_BRIEF_
In the entries that follow, find the line containing "The image size is (416, 416)."; from there, copy every line exactly through the line containing "Select the Siri item in the sidebar".

_DATA SUPPLIED_
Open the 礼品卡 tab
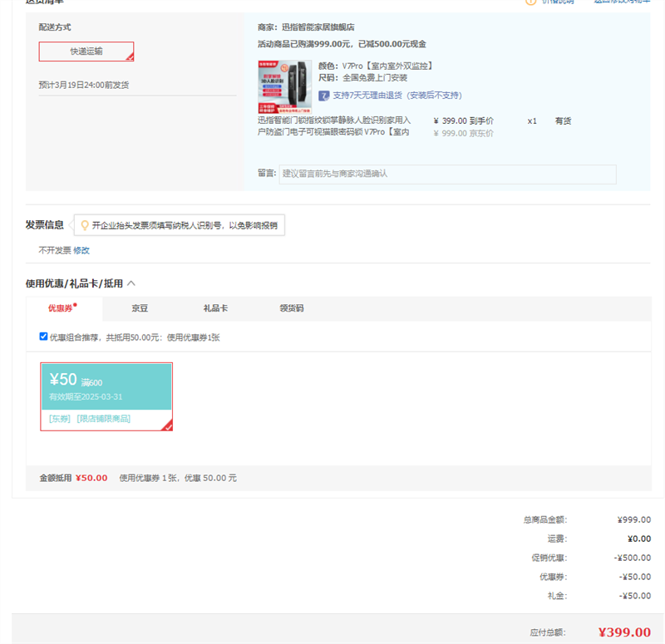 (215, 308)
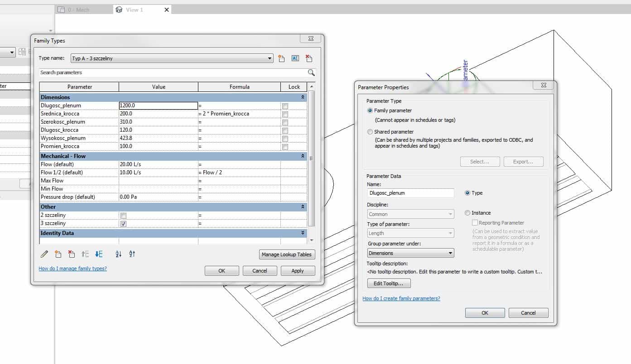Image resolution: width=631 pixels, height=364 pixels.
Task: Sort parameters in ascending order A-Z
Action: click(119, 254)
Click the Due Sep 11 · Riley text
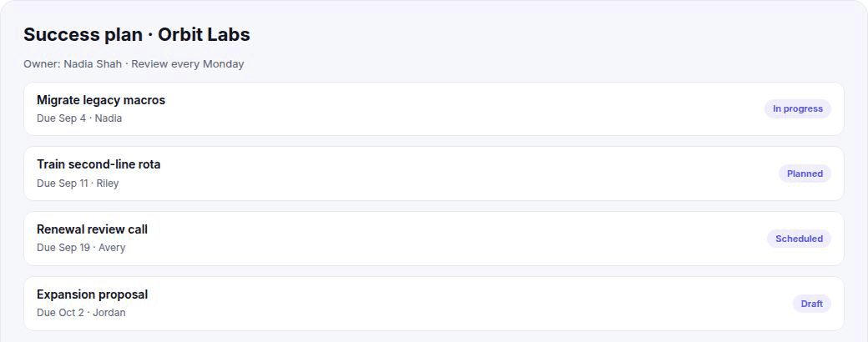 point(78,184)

--

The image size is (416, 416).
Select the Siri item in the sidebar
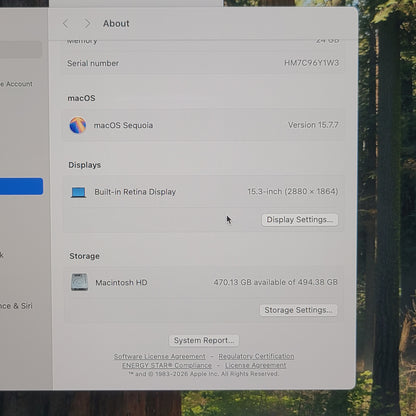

_ANSWER AREA_
The image size is (416, 416).
Select the Siri item in the sidebar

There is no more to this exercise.